# ROAMIO OTA REPLACEMENT FANS* (Jan 2020)



## SOGLAD (Aug 18, 2019)

*ROAMIO REPLACEMENT FANS OTA and BASIC*

*4 NEW FANS, $10.00*

**NOT compatible with Roamio Plus or Roamio Pro!*

Unwilling to pay Weeknees $39.26 for it's spiffy Roamio Fan, the hunt began for a reasonable ROAMIO Replacement fan. Even $12.99 seemed too high for a EVERCOOL 10mm fan. Also, of all the sellers I checked at eBay, I found none that offered "original" OEM fans, so each seller offered a 'replacement' and not the original fan.

After careful considerations I selected these:

4 Fans $10.00 shipped from Tulsa Oklahoma
eBay: 112488104175









*4 Pcs 12v 3010 30mmx10mm* (following specs found at aliexpress.com)
*PENGDA TECHNOLOGY*
3010 35mm x 35mm x 10mm
Rated voltage: DC 12 V
Current rating: 0.1 A
Power consumption: .12 W
Revolution: 8800 ± 10% RPM
Noise: 22 dBA

*EVERCOOL FAN SPECS added for reference:*
EVERCOOL EC3510H12E 
Everlube Bearing
Dimension: 35mm x 35mm x 10mm
Speed: 9000 rpm
Air Flow: 5.53 CFM
Noise Level: 34.9 dBA
Amps: 0.12
Connector: 2 Pin mini (7mm) / 10" cable

$10 is not a tremendous investment, but the specs are impressive enough to try a sample install. My Roamio original fan is still operational, but is starting to 'groan' now and then. Knowing 'things' would not get better I hunted for a fan replacement today.

To test, I will allow a overnight 'rest', then a cold start. After 1 hour of operation, remove the cover to quickly take a measurement. Using a digital thermometer I plan to measure the _CPU 'cooling fin' _temperature directly at the center and record. _After _the fan replacement I will repeat this test the next day.

Of course I will closely monitor the fan ambient noise levels too, but have no gear to measure same.

It's been awhile since the FAN topic was brought up and almost all of the 'links' offered on old posts no longer work. Seems these fans are failing after just a few years of service, but they've got a important job to accomplish 24/7 and this fan is so vital to the ROAMIO internals!

Extracted entries
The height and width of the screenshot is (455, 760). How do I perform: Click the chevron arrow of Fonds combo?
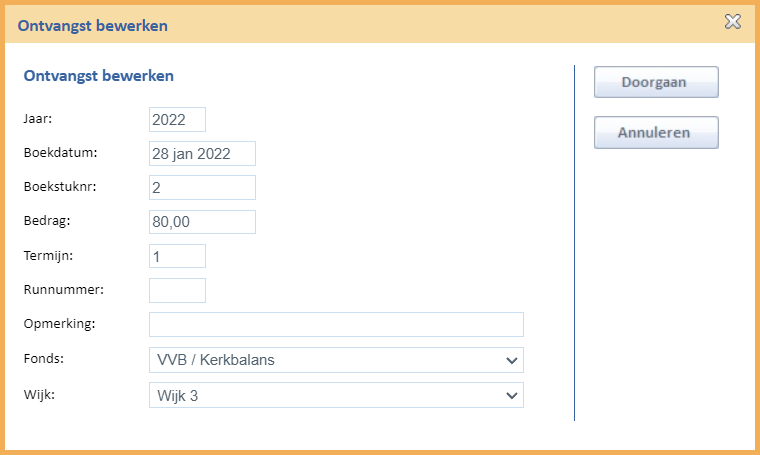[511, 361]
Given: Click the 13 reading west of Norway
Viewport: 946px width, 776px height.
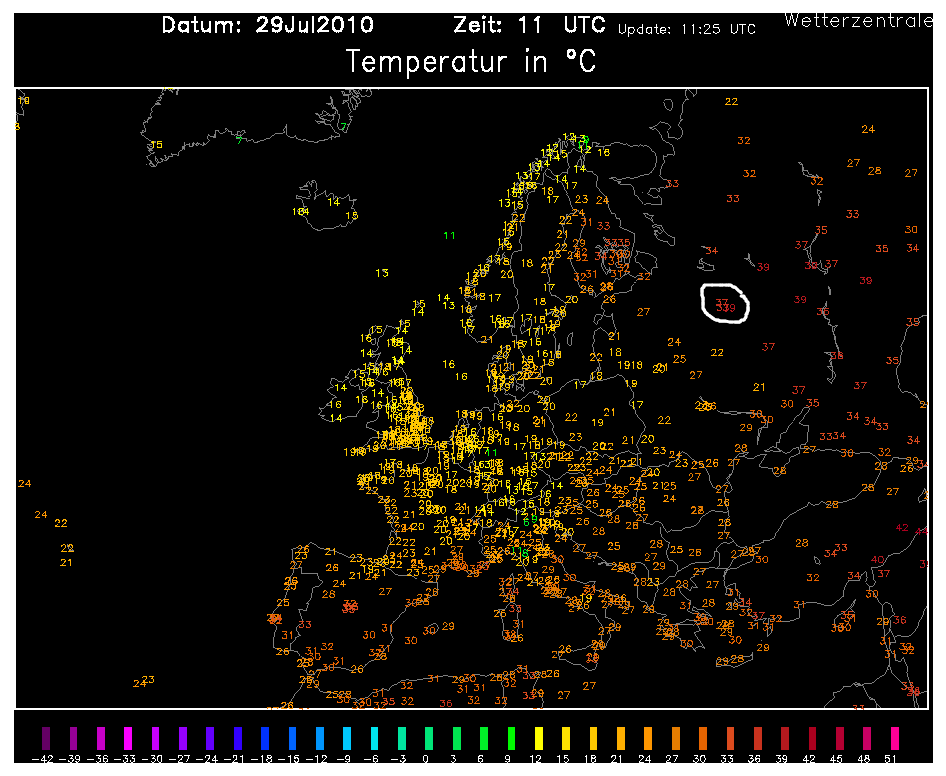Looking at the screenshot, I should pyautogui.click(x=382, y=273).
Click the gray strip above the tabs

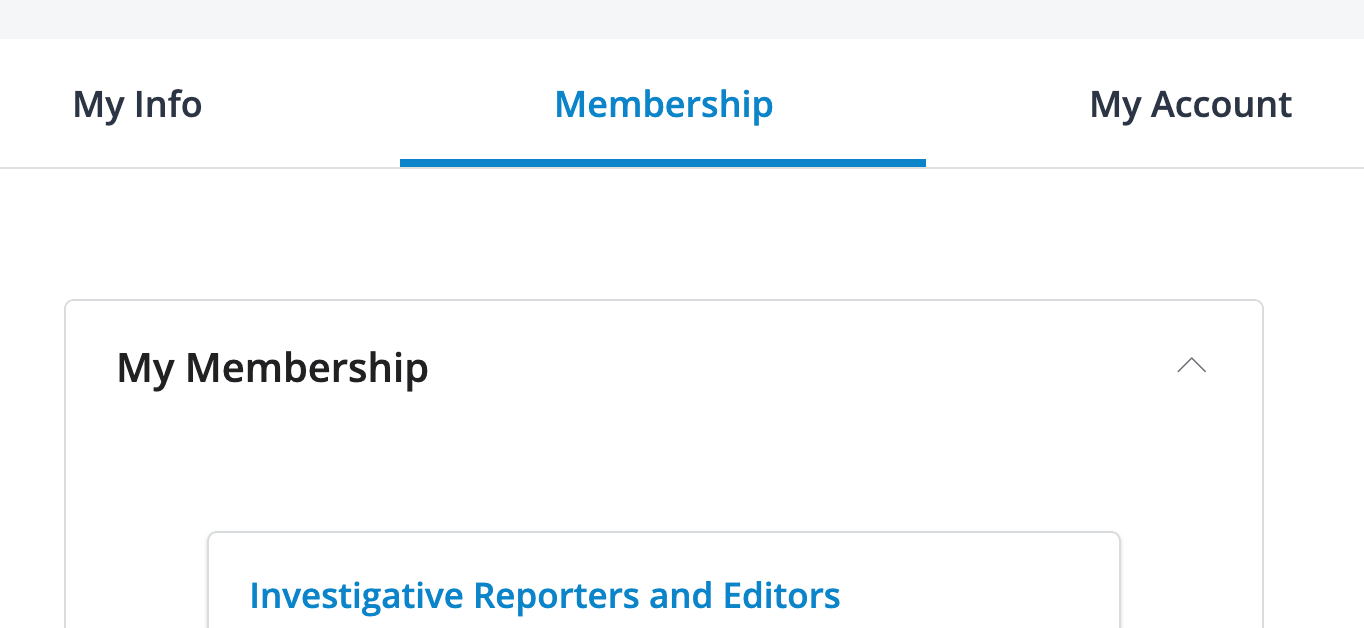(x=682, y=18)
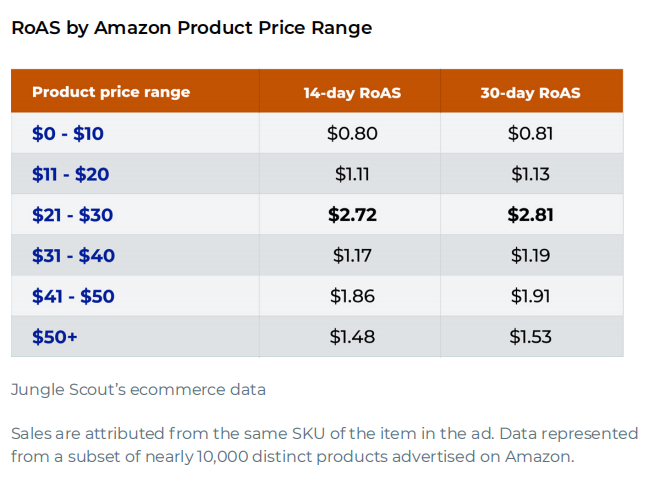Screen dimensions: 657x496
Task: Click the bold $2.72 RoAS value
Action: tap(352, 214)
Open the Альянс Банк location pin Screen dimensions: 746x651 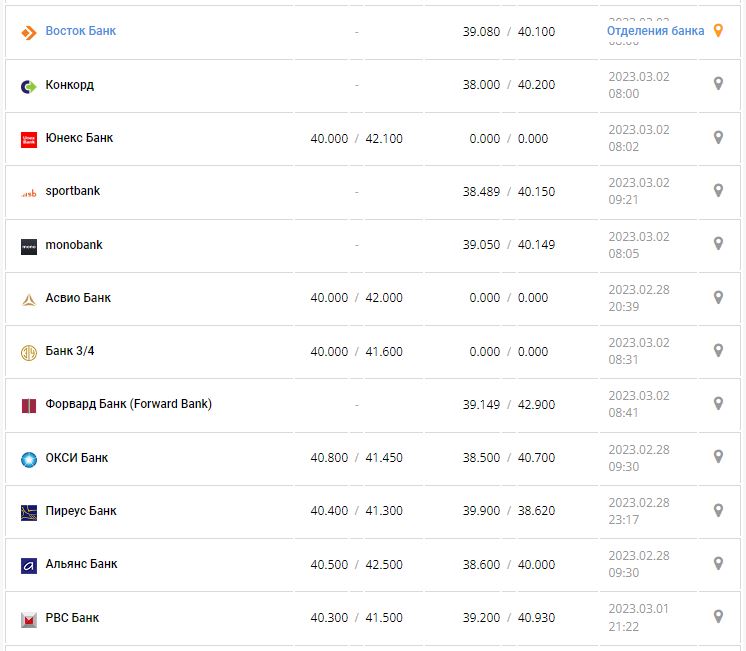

Your task
In the Roamio replacement fan post above, what price does Weeknees charge for its Roamio fan?

Written solution
$39.26